Sobre a moção de censura ao governo que o CDS apresentou na semana passada, obrigando o PSD a votar a favor mesmo contra a sua vontade, Fernando Negrão explica por que razão o PSD não gastou o tempo todo que tinha disponível no debate nem pôs o líder parlamentar a intervir: “Sabíamos que a iniciativa não ia ter êxito, iria ser chumbada. E como estes temas já tinham sido todos debatidos, achámos que não valia a pena estarmos a fazer um investimento substancial nesta moção de censura”. Mais: neste momento, “nada” que o governo fizesse justificava, no seu entender, uma moção de censura. “Os mandatos são para cumprir até ao fim”.

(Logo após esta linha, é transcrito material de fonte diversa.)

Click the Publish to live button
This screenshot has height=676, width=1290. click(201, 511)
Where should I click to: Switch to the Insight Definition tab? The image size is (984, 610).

O tema das jornadas desta quinta e sexta-feira é tão genérico quanto “o Portugal que temos e o Portugal que queremos”. Correndo o risco de começar com uma pergunta que podia dar para a entrevista inteira, qual é o Portugal que o PSD quer?
O Portugal que o PSD quer é um Portugal que cresça. Sem crescimento da economia não podemos dar melhores condições aos portugueses. Sem o crescimento da produtividade do país, sem medidas para impulsionar a produtividade, não podemos dar melhores salários aos portugueses.
E como é que se consegue que a economia cresça mais do que está a crescer?
Não é preciso inventar nada. Basta olharmos para aquilo que é a produtividade hoje em Espanha, já para não falar de países como a Holanda, que tem não só níveis de produtividade muito elevados como tem níveis de conciliação da vida profissional e pessoal como mais nenhum outro. É para estes exemplos que temos de olhar e aplicá-los à nossa realidade. As prioridades do governo estão completamente erradas. Ou melhor, são inexistentes: governa à vista, para satisfazer as necessidades daqueles que mais barulho fazem. E acabou com a paz social prometida, porque nunca tivemos tantas greves como agora.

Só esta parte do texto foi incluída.